In the latest salvo in a long-running legal dispute stemming from a classic raid by a competitor upon a commercial insurance broker’s business and employees, a New York appellate court has refused to dismiss a New York lawsuit in favor of a prior-filed California lawsuit which has already addressed many of the same issues.

One year ago, we blogged about a preliminary injunction issued by the Supreme Court, New York County, in a lawsuit then pitting Aon Risk Services Northeast and Aon Corporation (collectively, “Aon”) v. Michael Cusack and Alliant Insurance Services, Inc. (“Alliant”).

The case arose from a raid upon Aon’s business by Mr. Cusack, a senior executive and Managing Director at Aon, who resigned on June 13, 2011 with several other senior executives (as part of a group of 38 total employees) to join Alliant. In the ensuing few months, 60 employees in total resigned from Aon to join Alliant, and Aon received more than 100 broker of record letters from clients transferring more than $20 million in revenue from Aon to Alliant.

When we last checked in on the lawsuit, the New York court had preliminarily enjoined Mr. Cusack, Alliant, and other former Aon employees who were subject to restrictive covenants from, during the pendency of the litigation, (1) soliciting business or entering into any business relationship with any Aon client on whose account they worked, or (2) soliciting any Aon Construction Services Group employees to work for Alliant. Much has happened since that December 21, 2011 injunction, and not only in the New York action.

On June 13, 2011, the day of first resignations, three Aon employees (including Aon Construction Services Group CEO Peter Arkley, a long-time California resident) and Alliant filed suit against Aon in California state court seeking a declaratory judgment that their restrictive covenants were unenforceable pursuant to California’s pro-employee Business and Professions Code §16600. After amendments to their complaint, the case was removed to the United States Central District of California, which on June 13, 2012 granted summary judgment to those plaintiffs, holding the covenants to be unenforceable under California law and public policy.
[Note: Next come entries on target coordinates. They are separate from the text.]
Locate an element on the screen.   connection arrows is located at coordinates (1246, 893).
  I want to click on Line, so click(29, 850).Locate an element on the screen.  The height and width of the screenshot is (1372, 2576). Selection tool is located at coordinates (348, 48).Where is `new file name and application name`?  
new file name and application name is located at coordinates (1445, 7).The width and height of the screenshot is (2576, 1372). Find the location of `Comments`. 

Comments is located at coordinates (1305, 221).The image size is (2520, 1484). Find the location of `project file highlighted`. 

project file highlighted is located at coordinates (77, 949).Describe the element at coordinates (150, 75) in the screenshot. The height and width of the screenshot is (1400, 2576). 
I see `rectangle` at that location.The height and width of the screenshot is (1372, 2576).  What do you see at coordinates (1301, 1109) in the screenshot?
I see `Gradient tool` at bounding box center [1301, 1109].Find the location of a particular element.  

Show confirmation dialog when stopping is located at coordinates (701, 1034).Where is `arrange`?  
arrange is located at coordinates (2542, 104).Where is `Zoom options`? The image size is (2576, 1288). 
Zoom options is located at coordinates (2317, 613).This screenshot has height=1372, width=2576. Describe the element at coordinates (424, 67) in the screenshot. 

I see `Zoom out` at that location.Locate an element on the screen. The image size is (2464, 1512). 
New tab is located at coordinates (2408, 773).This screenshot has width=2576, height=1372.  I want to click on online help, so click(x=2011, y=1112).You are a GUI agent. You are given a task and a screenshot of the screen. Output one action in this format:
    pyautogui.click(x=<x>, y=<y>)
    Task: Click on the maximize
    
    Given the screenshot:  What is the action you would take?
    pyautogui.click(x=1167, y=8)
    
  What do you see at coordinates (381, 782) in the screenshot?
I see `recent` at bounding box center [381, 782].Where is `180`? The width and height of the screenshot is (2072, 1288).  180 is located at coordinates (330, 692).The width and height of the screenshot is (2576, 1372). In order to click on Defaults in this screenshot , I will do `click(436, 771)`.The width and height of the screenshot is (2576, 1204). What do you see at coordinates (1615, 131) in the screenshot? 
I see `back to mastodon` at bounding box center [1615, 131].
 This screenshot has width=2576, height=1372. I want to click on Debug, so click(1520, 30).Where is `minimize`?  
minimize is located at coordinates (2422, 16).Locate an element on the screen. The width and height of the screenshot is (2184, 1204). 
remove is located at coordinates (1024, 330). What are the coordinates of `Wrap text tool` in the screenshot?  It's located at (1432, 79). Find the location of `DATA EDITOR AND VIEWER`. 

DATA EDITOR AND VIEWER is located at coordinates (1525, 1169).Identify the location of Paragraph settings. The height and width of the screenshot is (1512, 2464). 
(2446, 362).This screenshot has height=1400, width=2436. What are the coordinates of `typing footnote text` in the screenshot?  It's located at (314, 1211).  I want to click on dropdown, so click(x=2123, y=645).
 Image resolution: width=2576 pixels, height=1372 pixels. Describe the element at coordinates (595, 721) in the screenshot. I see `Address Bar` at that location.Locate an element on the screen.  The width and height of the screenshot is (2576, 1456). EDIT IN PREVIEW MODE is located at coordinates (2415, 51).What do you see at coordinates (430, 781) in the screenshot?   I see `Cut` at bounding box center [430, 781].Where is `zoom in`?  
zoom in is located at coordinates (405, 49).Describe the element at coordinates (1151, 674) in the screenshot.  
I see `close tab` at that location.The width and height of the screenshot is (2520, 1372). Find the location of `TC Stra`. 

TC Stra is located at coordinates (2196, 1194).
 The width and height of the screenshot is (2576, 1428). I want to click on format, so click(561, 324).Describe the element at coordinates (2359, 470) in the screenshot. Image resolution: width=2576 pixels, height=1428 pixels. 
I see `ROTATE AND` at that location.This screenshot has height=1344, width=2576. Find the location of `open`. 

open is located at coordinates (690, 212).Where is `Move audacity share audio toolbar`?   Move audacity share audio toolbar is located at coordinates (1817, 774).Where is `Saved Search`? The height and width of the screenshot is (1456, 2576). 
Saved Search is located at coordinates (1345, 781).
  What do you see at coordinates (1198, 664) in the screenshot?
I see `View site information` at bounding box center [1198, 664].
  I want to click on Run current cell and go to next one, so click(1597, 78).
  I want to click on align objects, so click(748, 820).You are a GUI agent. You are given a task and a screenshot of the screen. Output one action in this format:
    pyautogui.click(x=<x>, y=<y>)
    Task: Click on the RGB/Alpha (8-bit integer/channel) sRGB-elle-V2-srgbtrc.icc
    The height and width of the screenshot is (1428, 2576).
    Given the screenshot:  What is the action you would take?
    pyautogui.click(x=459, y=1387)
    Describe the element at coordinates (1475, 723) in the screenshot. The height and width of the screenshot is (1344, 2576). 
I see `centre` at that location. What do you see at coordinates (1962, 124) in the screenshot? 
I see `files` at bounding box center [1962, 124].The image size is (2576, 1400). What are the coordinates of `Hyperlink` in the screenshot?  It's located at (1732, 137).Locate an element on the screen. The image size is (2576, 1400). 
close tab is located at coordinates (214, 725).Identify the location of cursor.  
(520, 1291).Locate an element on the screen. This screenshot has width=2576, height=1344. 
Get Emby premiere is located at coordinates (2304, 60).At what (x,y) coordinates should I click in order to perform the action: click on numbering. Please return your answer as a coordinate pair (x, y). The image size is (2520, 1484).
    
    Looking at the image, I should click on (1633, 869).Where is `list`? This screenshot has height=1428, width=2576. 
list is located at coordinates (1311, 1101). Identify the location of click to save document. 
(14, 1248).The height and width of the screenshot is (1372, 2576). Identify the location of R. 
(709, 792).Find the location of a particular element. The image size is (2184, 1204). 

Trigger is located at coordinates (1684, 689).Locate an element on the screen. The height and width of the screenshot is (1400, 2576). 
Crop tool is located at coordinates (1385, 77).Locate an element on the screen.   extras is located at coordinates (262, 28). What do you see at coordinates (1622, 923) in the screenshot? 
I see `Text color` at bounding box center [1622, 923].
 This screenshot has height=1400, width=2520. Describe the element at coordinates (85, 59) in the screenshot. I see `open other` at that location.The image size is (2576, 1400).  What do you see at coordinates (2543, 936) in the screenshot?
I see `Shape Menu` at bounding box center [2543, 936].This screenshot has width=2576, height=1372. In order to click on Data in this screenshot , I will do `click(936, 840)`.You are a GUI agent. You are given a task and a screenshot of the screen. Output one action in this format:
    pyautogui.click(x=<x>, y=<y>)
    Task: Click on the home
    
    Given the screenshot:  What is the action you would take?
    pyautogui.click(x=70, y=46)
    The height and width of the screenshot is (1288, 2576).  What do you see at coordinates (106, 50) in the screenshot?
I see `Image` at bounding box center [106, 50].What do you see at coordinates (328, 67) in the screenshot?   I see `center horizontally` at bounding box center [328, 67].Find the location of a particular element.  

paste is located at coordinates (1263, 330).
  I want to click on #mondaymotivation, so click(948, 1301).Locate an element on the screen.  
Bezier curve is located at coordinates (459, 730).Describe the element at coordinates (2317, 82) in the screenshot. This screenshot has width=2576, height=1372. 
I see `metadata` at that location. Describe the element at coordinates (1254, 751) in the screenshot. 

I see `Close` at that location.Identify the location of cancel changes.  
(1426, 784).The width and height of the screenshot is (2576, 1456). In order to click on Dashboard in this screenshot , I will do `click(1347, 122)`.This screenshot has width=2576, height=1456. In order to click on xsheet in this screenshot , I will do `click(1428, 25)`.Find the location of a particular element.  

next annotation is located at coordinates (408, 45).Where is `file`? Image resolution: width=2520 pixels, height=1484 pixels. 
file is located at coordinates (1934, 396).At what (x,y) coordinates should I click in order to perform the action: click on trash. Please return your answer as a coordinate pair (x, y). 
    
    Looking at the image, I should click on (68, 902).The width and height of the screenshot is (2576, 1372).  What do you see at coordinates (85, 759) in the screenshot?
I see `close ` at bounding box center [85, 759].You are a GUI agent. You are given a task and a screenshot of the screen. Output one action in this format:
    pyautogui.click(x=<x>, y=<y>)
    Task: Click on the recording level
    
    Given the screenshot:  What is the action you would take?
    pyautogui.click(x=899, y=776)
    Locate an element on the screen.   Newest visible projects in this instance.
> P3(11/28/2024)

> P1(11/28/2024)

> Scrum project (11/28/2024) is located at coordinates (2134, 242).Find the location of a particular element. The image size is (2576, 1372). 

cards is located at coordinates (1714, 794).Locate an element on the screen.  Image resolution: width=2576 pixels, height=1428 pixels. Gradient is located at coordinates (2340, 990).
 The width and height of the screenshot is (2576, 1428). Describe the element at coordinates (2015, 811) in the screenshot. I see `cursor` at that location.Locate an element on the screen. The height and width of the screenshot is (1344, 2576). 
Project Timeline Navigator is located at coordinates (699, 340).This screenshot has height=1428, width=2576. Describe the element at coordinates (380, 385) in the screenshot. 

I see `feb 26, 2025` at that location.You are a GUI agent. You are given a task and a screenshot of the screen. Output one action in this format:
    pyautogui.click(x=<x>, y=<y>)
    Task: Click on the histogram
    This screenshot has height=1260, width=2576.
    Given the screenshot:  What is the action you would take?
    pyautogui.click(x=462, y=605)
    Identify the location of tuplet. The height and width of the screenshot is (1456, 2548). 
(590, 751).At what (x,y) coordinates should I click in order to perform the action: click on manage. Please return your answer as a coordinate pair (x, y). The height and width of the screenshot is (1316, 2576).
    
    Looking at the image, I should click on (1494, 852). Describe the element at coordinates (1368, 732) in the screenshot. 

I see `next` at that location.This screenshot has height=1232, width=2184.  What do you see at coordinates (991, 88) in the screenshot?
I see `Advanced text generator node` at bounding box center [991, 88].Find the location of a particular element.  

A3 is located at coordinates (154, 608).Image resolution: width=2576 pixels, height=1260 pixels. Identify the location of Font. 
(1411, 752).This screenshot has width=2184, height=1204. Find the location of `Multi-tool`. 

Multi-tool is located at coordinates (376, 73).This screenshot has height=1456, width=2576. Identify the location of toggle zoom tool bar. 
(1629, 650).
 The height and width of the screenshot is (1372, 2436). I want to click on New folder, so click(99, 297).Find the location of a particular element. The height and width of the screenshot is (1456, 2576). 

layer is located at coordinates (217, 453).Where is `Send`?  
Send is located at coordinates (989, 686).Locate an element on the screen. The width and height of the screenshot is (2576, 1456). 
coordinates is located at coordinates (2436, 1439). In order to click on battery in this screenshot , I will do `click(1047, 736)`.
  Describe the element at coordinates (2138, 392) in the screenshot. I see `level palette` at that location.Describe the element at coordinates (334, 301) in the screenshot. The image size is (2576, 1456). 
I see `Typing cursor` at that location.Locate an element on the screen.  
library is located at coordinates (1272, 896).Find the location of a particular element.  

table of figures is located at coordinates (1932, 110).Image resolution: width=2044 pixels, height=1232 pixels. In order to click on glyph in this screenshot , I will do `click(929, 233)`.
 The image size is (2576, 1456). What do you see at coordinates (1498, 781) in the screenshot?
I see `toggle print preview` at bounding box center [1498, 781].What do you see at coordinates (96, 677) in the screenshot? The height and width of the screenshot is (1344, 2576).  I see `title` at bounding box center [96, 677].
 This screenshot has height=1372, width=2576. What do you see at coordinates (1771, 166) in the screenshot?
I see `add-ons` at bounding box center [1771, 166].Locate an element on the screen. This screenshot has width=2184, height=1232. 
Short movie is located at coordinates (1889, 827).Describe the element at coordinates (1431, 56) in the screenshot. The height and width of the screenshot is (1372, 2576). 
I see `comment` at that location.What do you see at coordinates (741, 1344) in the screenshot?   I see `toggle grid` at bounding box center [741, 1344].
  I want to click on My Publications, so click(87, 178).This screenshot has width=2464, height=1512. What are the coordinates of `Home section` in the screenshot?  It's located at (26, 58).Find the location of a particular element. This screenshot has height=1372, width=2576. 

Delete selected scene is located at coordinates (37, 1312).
A lawsuit was also filed in Illinois. Aon sued Mr. Arkley and Alliant in Illinois Chancery Court and sought a TRO pending a preliminary injunction hearing. On June 17, 2011, the Illinois Chancery Court granted Aon’s application, and issued a TRO prohibiting Alliant, Arkley, and all other former Aon CSG employees, including Cusack, from soliciting Aon’s clients and employees, pending a preliminary injunction hearing. Subsequently, Alliant moved to dismiss the Illinois action on the ground of forum non conveniens, arguing that California was a more convenient forum than Illinois for Aon to litigate its claims against Arkley. The Illinois court granted the forum non conveniens motion.

In April 2012, Peter Arkley was added as a defendant to the New York action. The Supreme Court, New York County denied his motion to dismiss on July 2, 2012, and entered a preliminary injunction against him on September 21, 2012, along the same lines as the preliminary injunction it previously entered against Mr. Cusack in December 2011. Mr. Arkley appealed both of those orders.

In its January 10, 2013 order, New York’s Appellate Division, First Department, affirmed the two orders. The Appellate Division noted that the California action was commenced only a few days before the New York action, and on the very same day that the mass exodus of Aon employees began. It was evident to the New York court that, given California’s hostility to restrictive covenants, the California action was merely “a preemptive measure undertaken to gain a tactical advantage so as to negate the force and effect of the restrictive covenants, which the parties had freely agreed upon.” The New York court also noted that in their agreements, the parties had selected Illinois law, not California law, to govern.

Finally and interestingly, in rejecting Mr. Arkley’s forum non conveniens arguments, the Appellate Division stated that he was available to the New York forum not only because he had conducted business in New York in the past but also because he had participated in the New York litigation as a non-party by submitting affidavits in opposition to Aon’s application for a preliminary injunction against Mr. Cusack.